Students ‘reluctant to seek help for mental health issues’

Students ‘reluctant to seek help for mental health issues’
Students’ mental health in the UK may be significantly worse than previously thought, according to a new study, which found that well-being issues are significantly under-reported.
Research by the Centre for Transforming Access and Student Outcomes (Taso) and the Centre for Education and Youth (CfEY) found the impact of Covid created lingering high levels of anxiety, stress and loneliness.
It also found that many are reluctant to seek support, with students from a black and minority ethnic background, men and mature students among the least likely to report a mental health condition.

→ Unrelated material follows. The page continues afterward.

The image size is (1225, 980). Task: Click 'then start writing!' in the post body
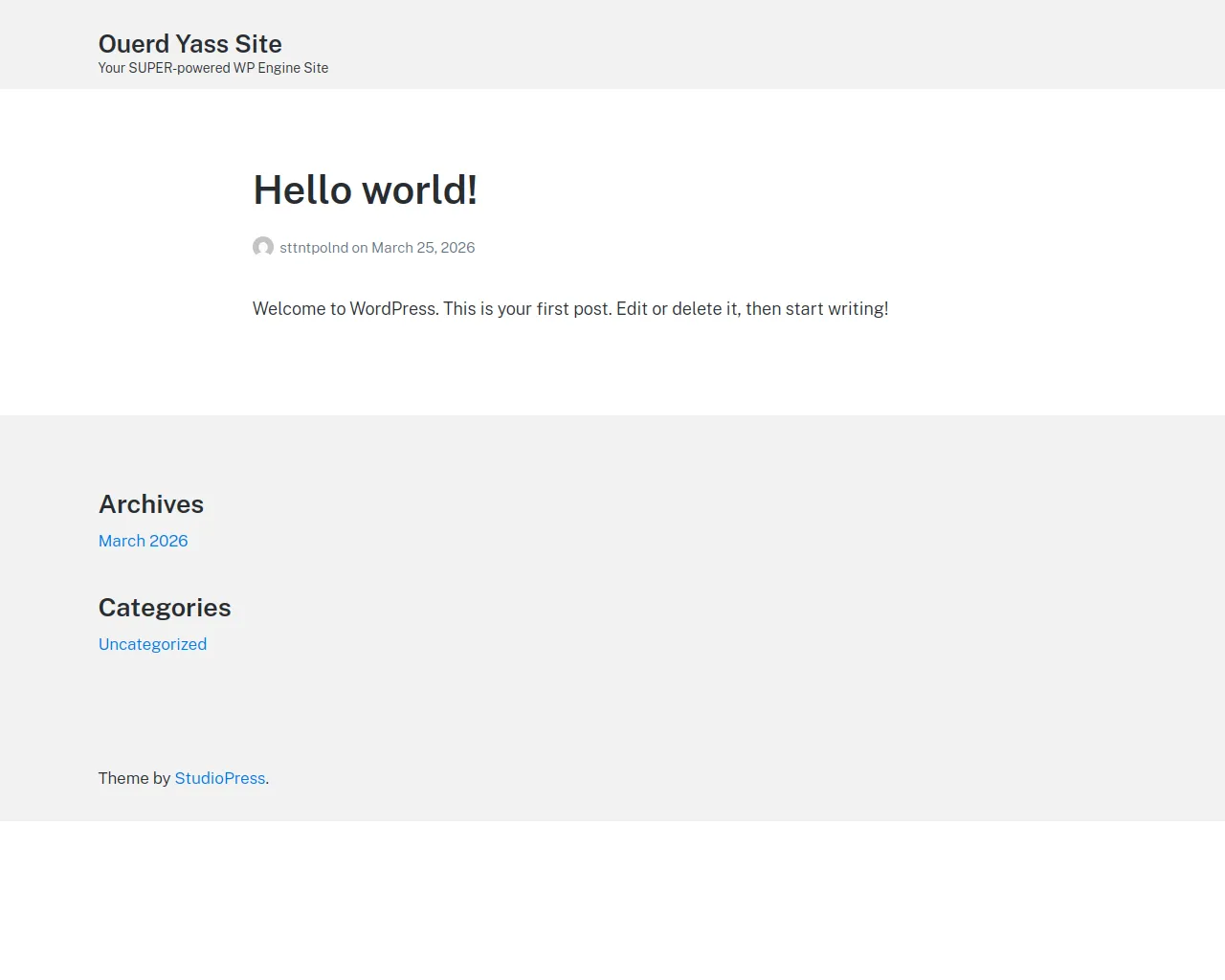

“The evidence suggests that the growth in student mental health issues could be much worse than we thought, and that these issues are potentially widening the gap between advantaged and disadvantaged students,” said Sarah Chappell, research lead on the project at Taso.
Researchers found that 79% of educational institutions they surveyed said they had put additional support in place to help students and two-thirds said they had introduced more targeted support for at least one at-risk group – for example, designated helplines or employing a member of staff to work with particular groups.
Others said some students were not interested in targeted support as they felt singled out due to their identity or background.
Funding was cited as a key issue for all institutions who participated in the research, with smaller higher education providers in particular citing a lack of resources.
Added to this, staff lacked the skills or resources to assess the effectiveness of particular programmes. This meant they struggled to prove whether an intervention could be linked to long-term outcomes, such as the student achieving better grades.
Chappell said there were “still gaps in the evidence base for what works to tackle mental health inequalities in the sector”.
She said: “More effective evaluation is needed and a more evidence-based approach to planning interventions. We are lacking in evidence that demonstrates the long-term impact of student mental health support, particularly on HE-related outcomes, and want to support the sector in the evaluation of initiatives,” she added.